→ **Request**: Give every entry below as a Markdown table with the columns "No." and "Line". Put each non-blank line in its own row, numbered in order.

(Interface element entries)
══════════
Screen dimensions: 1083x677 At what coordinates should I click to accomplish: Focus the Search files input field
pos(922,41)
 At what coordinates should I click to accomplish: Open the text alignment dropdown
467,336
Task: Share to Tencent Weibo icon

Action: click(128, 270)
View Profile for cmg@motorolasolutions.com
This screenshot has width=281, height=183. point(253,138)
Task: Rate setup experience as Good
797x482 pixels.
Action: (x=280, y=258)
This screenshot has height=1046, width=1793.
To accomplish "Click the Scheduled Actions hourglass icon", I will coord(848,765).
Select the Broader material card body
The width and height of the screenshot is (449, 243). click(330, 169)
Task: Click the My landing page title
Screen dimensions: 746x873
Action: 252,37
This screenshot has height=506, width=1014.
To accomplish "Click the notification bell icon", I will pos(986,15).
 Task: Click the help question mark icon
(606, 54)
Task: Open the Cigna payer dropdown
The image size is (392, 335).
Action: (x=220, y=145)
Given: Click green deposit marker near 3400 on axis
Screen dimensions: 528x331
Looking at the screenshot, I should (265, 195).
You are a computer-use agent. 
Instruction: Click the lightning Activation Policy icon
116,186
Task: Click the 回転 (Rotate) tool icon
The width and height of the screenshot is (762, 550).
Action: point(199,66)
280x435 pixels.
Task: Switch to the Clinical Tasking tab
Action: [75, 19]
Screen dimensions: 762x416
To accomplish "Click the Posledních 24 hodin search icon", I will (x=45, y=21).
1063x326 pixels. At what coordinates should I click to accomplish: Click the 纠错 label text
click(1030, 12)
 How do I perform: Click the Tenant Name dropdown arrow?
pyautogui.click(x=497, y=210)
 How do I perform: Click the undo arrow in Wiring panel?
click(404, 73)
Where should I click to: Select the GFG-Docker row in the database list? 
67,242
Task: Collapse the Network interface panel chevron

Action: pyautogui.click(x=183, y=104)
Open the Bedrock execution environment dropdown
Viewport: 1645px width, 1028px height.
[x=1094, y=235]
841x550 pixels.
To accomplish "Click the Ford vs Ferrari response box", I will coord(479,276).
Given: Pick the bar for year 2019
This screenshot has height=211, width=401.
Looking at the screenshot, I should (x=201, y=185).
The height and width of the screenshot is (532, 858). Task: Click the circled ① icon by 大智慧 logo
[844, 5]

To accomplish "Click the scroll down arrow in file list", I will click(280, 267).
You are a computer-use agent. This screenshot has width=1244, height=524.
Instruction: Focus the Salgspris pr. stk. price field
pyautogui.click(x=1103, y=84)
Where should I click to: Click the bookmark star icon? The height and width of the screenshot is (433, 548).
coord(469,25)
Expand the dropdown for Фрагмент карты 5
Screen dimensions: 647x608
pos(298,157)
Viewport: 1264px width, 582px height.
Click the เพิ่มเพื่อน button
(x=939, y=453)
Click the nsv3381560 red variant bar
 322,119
══════════
→ **Completed exercise**:
| No. | Line |
|---|---|
| 1 | Screen dimensions: 1083x677 At what coordinates should I click to accomplish: Focus the Search files input field |
| 2 | pos(922,41) |
| 3 |  At what coordinates should I click to accomplish: Open the text alignment dropdown |
| 4 | 467,336 |
| 5 | Task: Share to Tencent Weibo icon |
| 6 | Action: click(128, 270) |
| 7 | View Profile for cmg@motorolasolutions.com |
| 8 | This screenshot has width=281, height=183. point(253,138) |
| 9 | Task: Rate setup experience as Good |
| 10 | 797x482 pixels. |
| 11 | Action: (x=280, y=258) |
| 12 | This screenshot has height=1046, width=1793. |
| 13 | To accomplish "Click the Scheduled Actions hourglass icon", I will coord(848,765). |
| 14 | Select the Broader material card body |
| 15 | The width and height of the screenshot is (449, 243). click(330, 169) |
| 16 | Task: Click the My landing page title |
| 17 | Screen dimensions: 746x873 |
| 18 | Action: 252,37 |
| 19 | This screenshot has height=506, width=1014. |
| 20 | To accomplish "Click the notification bell icon", I will pos(986,15). |
| 21 |  Task: Click the help question mark icon |
| 22 | (606, 54) |
| 23 | Task: Open the Cigna payer dropdown |
| 24 | The image size is (392, 335). |
| 25 | Action: (x=220, y=145) |
| 26 | Given: Click green deposit marker near 3400 on axis |
| 27 | Screen dimensions: 528x331 |
| 28 | Looking at the screenshot, I should (265, 195). |
| 29 | You are a computer-use agent.  |
| 30 | Instruction: Click the lightning Activation Policy icon |
| 31 | 116,186 |
| 32 | Task: Click the 回転 (Rotate) tool icon |
| 33 | The width and height of the screenshot is (762, 550). |
| 34 | Action: point(199,66) |
| 35 | 280x435 pixels. |
| 36 | Task: Switch to the Clinical Tasking tab |
| 37 | Action: [75, 19] |
| 38 | Screen dimensions: 762x416 |
| 39 | To accomplish "Click the Posledních 24 hodin search icon", I will (x=45, y=21). |
| 40 | 1063x326 pixels. At what coordinates should I click to accomplish: Click the 纠错 label text |
| 41 | click(1030, 12) |
| 42 |  How do I perform: Click the Tenant Name dropdown arrow? |
| 43 | pyautogui.click(x=497, y=210) |
| 44 |  How do I perform: Click the undo arrow in Wiring panel? |
| 45 | click(404, 73) |
| 46 | Where should I click to: Select the GFG-Docker row in the database list?  |
| 47 | 67,242 |
| 48 | Task: Collapse the Network interface panel chevron |
| 49 | Action: pyautogui.click(x=183, y=104) |
| 50 | Open the Bedrock execution environment dropdown |
| 51 | Viewport: 1645px width, 1028px height. |
| 52 | [x=1094, y=235] |
| 53 | 841x550 pixels. |
| 54 | To accomplish "Click the Ford vs Ferrari response box", I will coord(479,276). |
| 55 | Given: Pick the bar for year 2019 |
| 56 | This screenshot has height=211, width=401. |
| 57 | Looking at the screenshot, I should (x=201, y=185). |
| 58 | The height and width of the screenshot is (532, 858). Task: Click the circled ① icon by 大智慧 logo |
| 59 | [844, 5] |
| 60 | To accomplish "Click the scroll down arrow in file list", I will click(280, 267). |
| 61 | You are a computer-use agent. This screenshot has width=1244, height=524. |
| 62 | Instruction: Focus the Salgspris pr. stk. price field |
| 63 | pyautogui.click(x=1103, y=84) |
| 64 | Where should I click to: Click the bookmark star icon? The height and width of the screenshot is (433, 548). |
| 65 | coord(469,25) |
| 66 | Expand the dropdown for Фрагмент карты 5 |
| 67 | Screen dimensions: 647x608 |
| 68 | pos(298,157) |
| 69 | Viewport: 1264px width, 582px height. |
| 70 | Click the เพิ่มเพื่อน button |
| 71 | (x=939, y=453) |
| 72 | Click the nsv3381560 red variant bar |
| 73 |  322,119 |